Now, his Methuselah-like career apparently over at last, his guru gone, Moyer reveals his secret and his story in a book that is as much a self-help guide as a life story. Instead of a chronological retelling of a life, the book focuses on 13 pivotal dates in Moyer's journey - the 2008 night the Phillies won the Series and Moyer talked a groundskeeper into letting him take the pitching rubber; the game in 1998 when he gained complete faith in his changeup; the day in 1991 when he met Dorfman.
Simply put, as Greg Maddux, who pitched with Moyer in the Cubs organization, correctly notes in a cover blurb, it "shows how someone who threw 80 miles per hour became the 34th winningest pitcher in baseball history."
The son of a small-town athlete whose sports dreams gave way to family and a dry-cleaning business, Moyer prospered at every level of baseball until he made it to the Chicago Cubs in 1986. By 1990, Texas had released him. A year later, he was 0-5 in St. Louis. He spent 1992 with the Toledo Mud Hens.
The bond he developed with Dorfman came naturally for Moyer, who constantly searched for a magic bullet to enhance his modest physical gifts and, ultimately, save his career. He sought advice from everyone. He learned what muscles pitchers use most often and focused his exercises there. He developed, with the psychologist's help, an understanding of and tolerance for pain.
But as devoted as he was to psychology, Moyer, much to Dorfman's dismay, never entirely abandoned baseball's odd passion for superstitions.

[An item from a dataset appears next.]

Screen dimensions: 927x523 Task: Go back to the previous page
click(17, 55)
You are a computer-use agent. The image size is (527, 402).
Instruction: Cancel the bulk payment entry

Early on in his tutelage, a slumping Moyer wore on the mound the good-luck item a boyhood friend had sent - a pink garter belt. He beat the Red Sox that night in 1993 and carried the garter in his shaving kit throughout his career. And when a shrimp-and-pasta dinner preceded a victory, Moyer asked his wife to prepare the same meal before every start.
That willingness to cling to superstitions was, in a way, Moyer's tacit admission that even psychology can't explain some of baseball's mysteries.
Baseball, Moyer says in the book's acknowledgments, "has both driven me mad and made me deliriously happy."
Though his book will do neither, it does provide a fascinating view inside America's game and inside the head of a pitcher who understood it as well as anyone.